A decent wage for the Bagpipe Man!

On the way to our Scottish retreat, our party of three cars decided to stop so we could take a good look at the beauty of the glen that surrounded us. We were not alone. Many other travellers seemed to have had the same idea and had pulled over in their cars, coaches and motorbikes.

Just as I switched the engine off in our car, the majestic sound of bagpipes could be heard. The sound for me is so unmistakably Scottish that it could easily have been springing from the natural environment around us. We quickly found the source. It came from the edge of the car park. With the whole panorama of the glen we had been travelling through behind him, the figure was there in his full Scottish regalia.

Someone said, “make sure you pay him, if you take a photograph.” Just then I saw that there was a container in front of him, for people to throw their coins. I reluctantly reached into my bag and found a coin, a pound, and thought that would do. As I reached down to drop it into the container, I noticed a few other similar coins in there already. This made me feel righteous; I was equally generous, I thought.

I then took a photograph. First one, then another and another. The thought crossed my mind: ‘was I taking too many’? Had I paid him enough? But then, out of nowhere, I found myself listening to the man. I suddenly realised there was a human being there, behind the uniform.

My family tell me I am always talking to strangers. What had I done to start this particular conversation? Did the fact I was Asian and him not come into it? Maybe it needed our distance to bring us close in this moment!

I could see a hardened man, almost like someone who lives a tough life, maybe even sleeps rough.

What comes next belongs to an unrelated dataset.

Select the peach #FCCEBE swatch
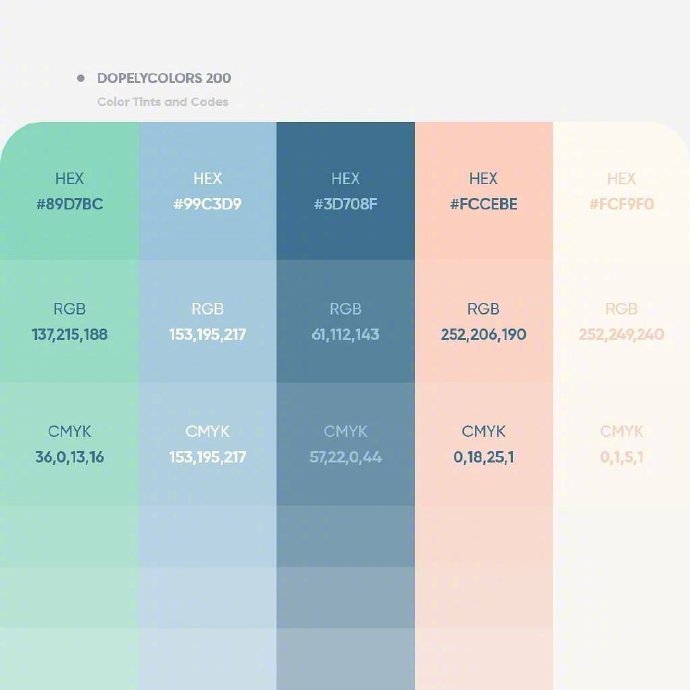The height and width of the screenshot is (690, 690). coord(484,191)
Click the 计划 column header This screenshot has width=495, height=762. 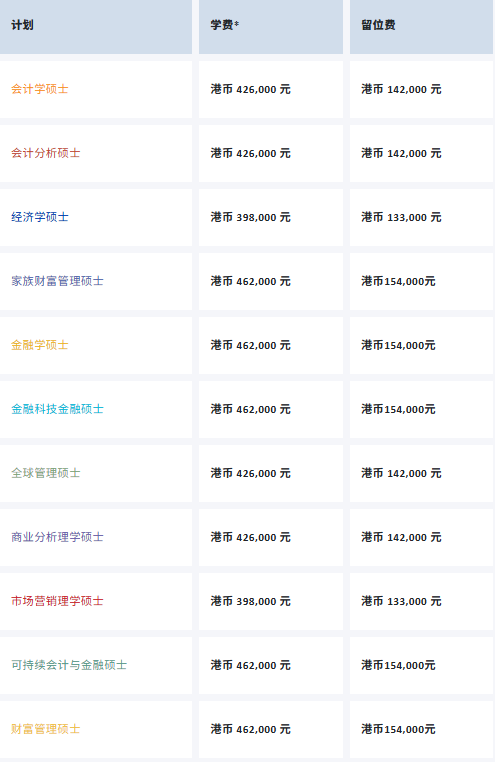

But! I had not wanted a sob story of an angry man; just music. I didn’t want to hear how resentful he was at people “stealing my music without a thought of paying for it.” I thought, for goodness sake, I am a tourist, on holiday for a few days. To have a break with friends. I have come away for frivolity, not to connect with social stuff. I have plenty of that where I come from. Just as I was wanting to pull away, he said: “look. See what I mean. There’s another one”, pointing to one of our party who just then had taken his camera out and was pointing in our direction.

But, actually, with hindsight, what I really want is for there not to be a sob story in the first place. So, travellers can stop, take in the view, click a few photos and move on. But for that to happen, someone would need to take care of the human behind the instrument. He had said he needed to feed himself and pay for a performance licence. Presumably, he also needed to live and clothe himself. Who knows he might have other needs to fulfil, just like the rest of us.

So, how about the Bagpipe Man being paid a wage! Not just a minimum but a decent one. He is an artist after all. But, who should pay it? Surely, he should not be dependent on the whim and mercy of the passing travellers! In any case, they, we, the travellers have already paid plenty already; to the hotels, the restaurants, the landlords and the general businesses we seem to frequent during our week, two weeks or just a few days of holiday. So, maybe some of that money should find its way down to pay the Bagpipe Man; so he can have a bit of dignity, like the rest of us. Maybe, he will then be able to concentrate on his art, on his music. And during breaks he could talk about what he does and the beautiful land he is a part of. Maybe he could be given the title of Scottish Ambassador, for that is what he is, representing his nation to foreigners from South of the Borders like me and others from far and near.